◎第2部・復興財政(4)滞る一般工事

 岩手県南部を東西に貫いて内陸部と沿岸部を結ぶ国道343号。一関市大東町と陸前高田市の境にある笹ノ田峠は、冬場の難所として知られる。
 気温は氷点下10度近くまで冷え込むことも珍しくなく、凍った路面がドライバーの緊張を誘う。大型トラックが通るたび、築30年のループ橋は小刻みに振動する。

<内陸は対象外>
 「あの時も、多くのトラックが道を怖がって引き返した。新トンネルさえあれば、支援車両が3倍は通れたはずだ」
 旧大東町長の小原伸元さん(83)が、東日本大震災発生直後の光景を振り返る。町長だった1990年代から、笹ノ田峠を安全に通行できるよう長さ約3キロの新トンネル建設を訴え続けてきた。
 国道343号は震災後、復興支援道路に位置付けられた。地元自治体などが「新笹ノ田トンネル整備促進期成同盟会」を設立して要望活動も加速。
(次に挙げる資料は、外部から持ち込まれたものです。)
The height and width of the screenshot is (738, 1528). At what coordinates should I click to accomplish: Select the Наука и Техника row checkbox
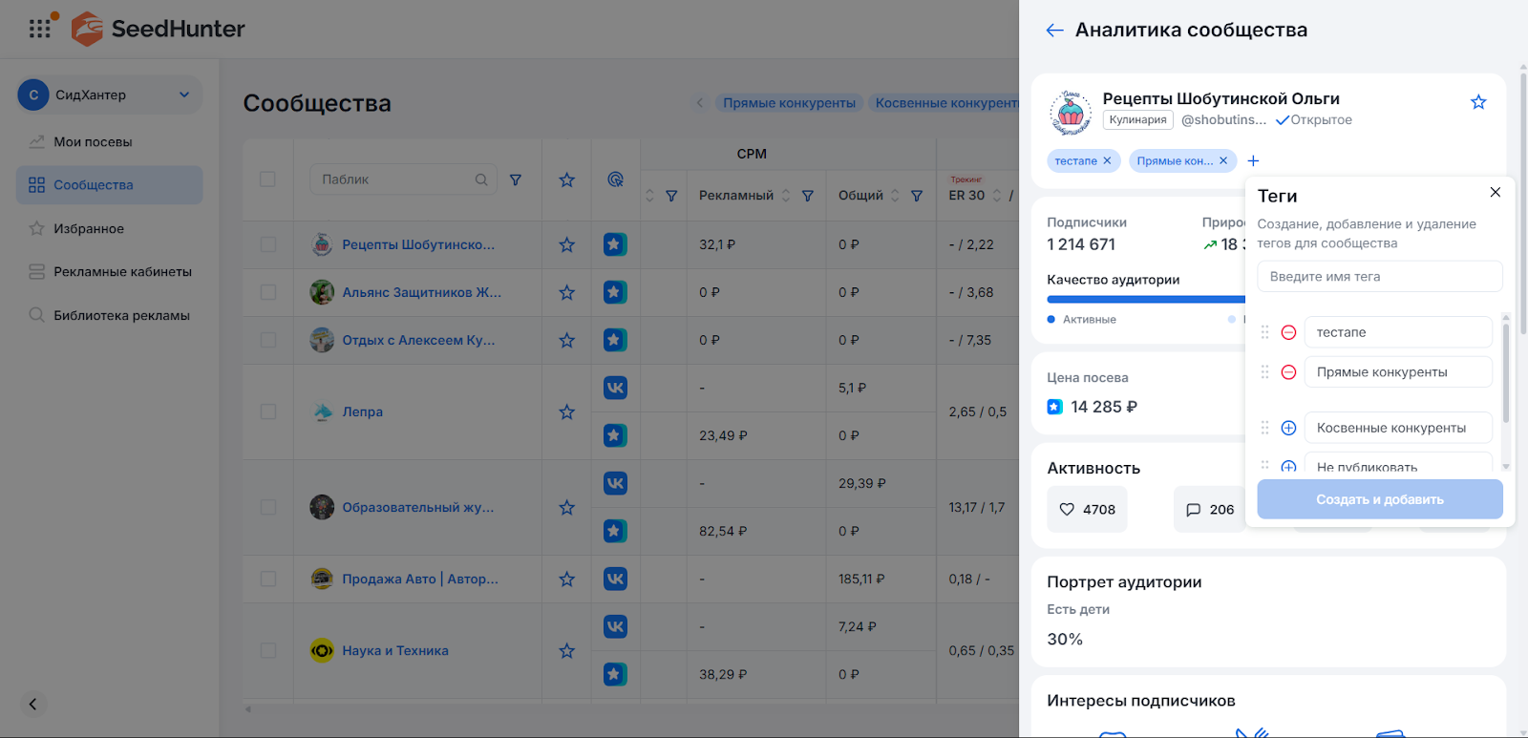pos(267,650)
9万5000筆を超える署名が集まった。
 しかし何も変わらなかった。地震で傷んだ路面の改修こそ行われたものの、切望した新トンネル建設は事業化のめどすら立っていない。「たとえ復興支援道路でも、内陸部は整備の対象外」と諦めの声も漏れる。
 震災前、県の公共事業費は内陸部が沿岸部を上回っていた。2010年度当初予算の公共事業費は内陸部の459億円に対し、沿岸部は207億円だった。
 震災後は被災地の復旧・復興工事が優先され、相対的に内陸部への投資は減った。震災関連以外の公共事業費は11~17年度、前年度比80~95%に抑えるマイナスシーリング(要求基準)が続いた。
 16年8月の台風10号豪雨被害も追い打ちを掛けた。県は850億円超の復旧費を計上。国の支援もあって県財政への打撃は大きくなかったが、建設業者の不足が深刻化し、内陸部の公共事業はますます手薄になった。
 復興工事がピークを越えた18年度でも、公共事業費は沿岸部の809億円に対して内陸部は365億円と倍以上の差がある。
 内陸部のある首長は「大っぴらには言えないが、県の施策は沿岸部ばかり。被害が大きいのでやむを得ないが、内陸にも少しは目を向けてほしい」とぼやく。

<予算も平常に>
 県は19年度、震災関連と台風10号豪雨復旧事業以外の公共事業費について前年度比5%のプラスシーリングを設定した。プラス設定は平成になって初めてとなる。
 県財政課は「復興事業が収束して公共事業量が落ち切った後に再び上げるのは時間がかかる。今から(一般工事の増加を)クロスさせて対応する」とプラスシーリングの狙いを説明する。
 実際、震災で6000億円台から一気に1兆円超に跳ね上がった県の一般会計当初予算は、復興事業の進展に伴って平常運転に戻りつつある。
 県の19年度一般会計予算規模は当初で9355億円。達増拓也知事は「新時代スタートダッシュ予算」と名付けたが、新笹ノ田トンネルの整備事業費は計上されなかった。